**TEXT BLOCK:**
——
I suggest the following conditions as an analysis of X acts paternalistically towards Y by doing (omitting) Z:

  1. Z (or its omission) interferes with the liberty or autonomy of Y.
  2. X does so without the consent of Y.
  3. X does so only because X believes Z will improve the welfare of Y (where this includes preventing his welfare from diminishing), or in some way promote the interests, values, or good of Y.

Condition one is the trickiest to capture. Clear cases include threatening bodily compulsion, lying, withholding information that the person has a right to have, or imposing requirements or conditions. But what about the following case? A father, skeptical about the financial acumen of a child, instead of bequeathing the money directly, gives it to another child with instructions to use it in the best interests of the first child. The first child has no legal claim on the inheritance. There does not seem to be an interference with the child’s liberty nor on most conceptions the child’s autonomy.

Or consider the case of a wife who hides her sleeping pills so that her potentially suicidal husband cannot use them. Her act may satisfy the second and third conditions but what about the first? Does her action limit the liberty or autonomy of her husband?

The second condition is supposed to be read as distinct from acting against the consent of an agent. The agent may neither consent nor not consent. He may, for example, be unaware of what is being done to him. There is also the distinct issue of whether one acts not knowing about the consent of the person in question. Perhaps the person in fact consents but this is not known to the paternaliser.
——
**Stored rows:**
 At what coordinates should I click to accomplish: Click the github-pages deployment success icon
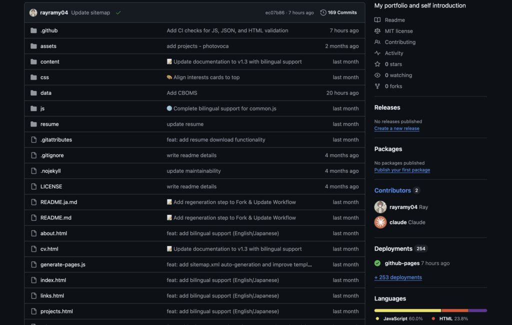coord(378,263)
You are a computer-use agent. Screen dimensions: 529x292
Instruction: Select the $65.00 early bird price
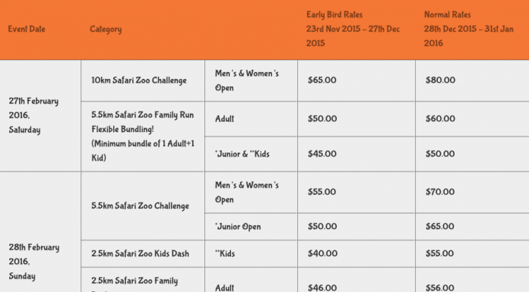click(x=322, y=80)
——
**PROBLEM 1:**
Rewrite the stretch of the passage on paternalism from "2. X does so" through "the child’s autonomy.", changing "financial acumen" to "business judgment".
**PROBLEM 2:**
Using the passage on paternalism, answer these questions:
(a) According to the second condition, X acts without what?
(b) In the inheritance case, to whom does the father give the money?
(c) What does the wife hide from her husband?

**RESPONSE AREA 1:**
2. X does so without the consent of Y.
  3. X does so only because X believes Z will improve the welfare of Y (where this includes preventing his welfare from diminishing), or in some way promote the interests, values, or good of Y.

Condition one is the trickiest to capture. Clear cases include threatening bodily compulsion, lying, withholding information that the person has a right to have, or imposing requirements or conditions. But what about the following case? A father, skeptical about the business judgment of a child, instead of bequeathing the money directly, gives it to another child with instructions to use it in the best interests of the first child. The first child has no legal claim on the inheritance. There does not seem to be an interference with the child’s liberty nor on most conceptions the child’s autonomy.

**RESPONSE AREA 2:**
(a) The consent of Y.
(b) To another child, with instructions to use it in the best interests of the first child.
(c) Her sleeping pills.